Tuesday, July 22, 2008


Wolfeboro is a recession-proof town. As long as you can figure out a way to nuzzle the sweaty crevices of the wealthy, you will be reliably trickled upon.

Long after communities of lesser charm and entrenched wealth have shriveled in the drought, those of us who can remain in Wolfeboro's oasis will suck our bit of seepage and hope for better days.

Strange vibes in the old 'boro these days. The working class is scared. Even some of the bourgeoisie seem a little worried. The higher climbers, who try to suck the visiting rich for a bit more, have farther to fall if the economy contracts so much that the slightly smaller fortunes can no longer afford to exude their dew.

Anyone who tries to earn a living in the year-round economy of the region will feel a pinch until this period of economic correction comes to an end.

What exactly are we correcting? The fact that anyone making less than a quarter-million a year was able to live comfortably? God forbid.

The bike shop needs to play its cards carefully, but cycling is on the rise, with all the media coverage emphasizing the benefits to your wallet and your planet if you push bike pedals instead of gas and brake pedals.

The cross-country ski shop faces a greater challenge. The super-rich don't ski Nordic, and they don't ski downhill in New England. Our few benefactors will continue to benefact. Because they represent solid fortunes of robust wealth, they will probably maintain their level of contribution to the non-profit trail association. But the retail side needs many more customers than that. I get my stuff at cost, and I can tell you I'm not going to buy anything new this winter. I'll be lucky if I can afford the propane to keep the house at a baseline 45 or 50 degrees so the woodstove has an easier job making up the difference to 60 or so.

Back in the olden days, spring, summer and fall were spent preparing for winter. Cut, split and stack wood. Plant, tend and harvest crops. Can and preserve vegetables and fruits. Most of northern New England isn't really great crop land. That's why people migrated away in droves whenever better farm land opened up during westward settlement.

When short, steep rivers could power mills and factories a short distance from the coast, New England could thrive as a center of manufacturing and invention. As soon as transportation shifted predominantly to land, New England's terrain made it too much trouble. Factories powered by fossil fuels, close to railways and then highways, could do it all cheaper and more conveniently.

Life persists here because it is a habit. Wealthy people invest in recreational homes here because it is pretty. Few of them have any desire to know the challenges of the full year here. They just use it as a backdrop for whatever their New England fantasy might be, and then pull back to their real home bases or to better ski country or tropical refuges when the leaves fall off the trees here.

How many of them are battening on profits from trading in oil futures and dripping too little of that gain into the local economy for the year-round characters in their New England theme park to afford to run their cars and heat their homes over the eight long months until the luxury crowd returns?

One can't really ask. And one would not get a straight answer anyway.

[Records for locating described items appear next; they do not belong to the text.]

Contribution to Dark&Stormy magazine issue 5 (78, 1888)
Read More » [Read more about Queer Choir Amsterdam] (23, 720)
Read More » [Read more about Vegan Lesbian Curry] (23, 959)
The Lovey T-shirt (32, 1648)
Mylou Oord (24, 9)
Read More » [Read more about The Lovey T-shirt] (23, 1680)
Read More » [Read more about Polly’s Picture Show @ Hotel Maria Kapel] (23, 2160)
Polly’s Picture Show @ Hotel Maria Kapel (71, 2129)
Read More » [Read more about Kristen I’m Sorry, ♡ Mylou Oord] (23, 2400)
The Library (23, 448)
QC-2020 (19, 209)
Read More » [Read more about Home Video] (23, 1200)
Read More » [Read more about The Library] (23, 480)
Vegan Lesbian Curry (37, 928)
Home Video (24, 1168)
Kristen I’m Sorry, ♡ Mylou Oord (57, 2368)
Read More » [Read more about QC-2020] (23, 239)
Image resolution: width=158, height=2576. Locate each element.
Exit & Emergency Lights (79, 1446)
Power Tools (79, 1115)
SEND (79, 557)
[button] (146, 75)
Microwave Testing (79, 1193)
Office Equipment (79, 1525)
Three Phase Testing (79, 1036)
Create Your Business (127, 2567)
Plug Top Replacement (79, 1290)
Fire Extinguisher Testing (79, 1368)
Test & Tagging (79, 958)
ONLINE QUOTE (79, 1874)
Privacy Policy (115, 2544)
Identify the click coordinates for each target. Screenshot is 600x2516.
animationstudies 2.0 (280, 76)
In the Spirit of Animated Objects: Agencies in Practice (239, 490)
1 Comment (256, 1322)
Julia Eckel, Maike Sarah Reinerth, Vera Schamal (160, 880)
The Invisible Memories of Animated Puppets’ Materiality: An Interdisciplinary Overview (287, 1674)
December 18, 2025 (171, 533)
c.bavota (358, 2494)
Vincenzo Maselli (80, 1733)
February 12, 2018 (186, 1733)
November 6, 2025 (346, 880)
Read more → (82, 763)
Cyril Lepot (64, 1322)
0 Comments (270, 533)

Those who have a spare fifty or eighty thousand lying around might be able to convert their homes to an economical and ecological combination of geothermal and solar power. So once again the people who don't really desperately need the benefits are the ones who can afford to get them.

On the other hand, if we did nothing -- if we subsidized the price of oil and drilled wherever we felt like it--we'd only delay the inevitable crash that would take out the same weak players.

I don't have the perky codependency necessary to do well in service to the rich. As a technician I can rely on my expertise to keep me in demand, but I'll only ever get so far. It's worse in the winter, where I work on display for the entire day in front of a very critical audience. Technical prowess counts for much less. That clientèle is looking for a cheerfully servile attitude. They know I don't have it and can't even fake it.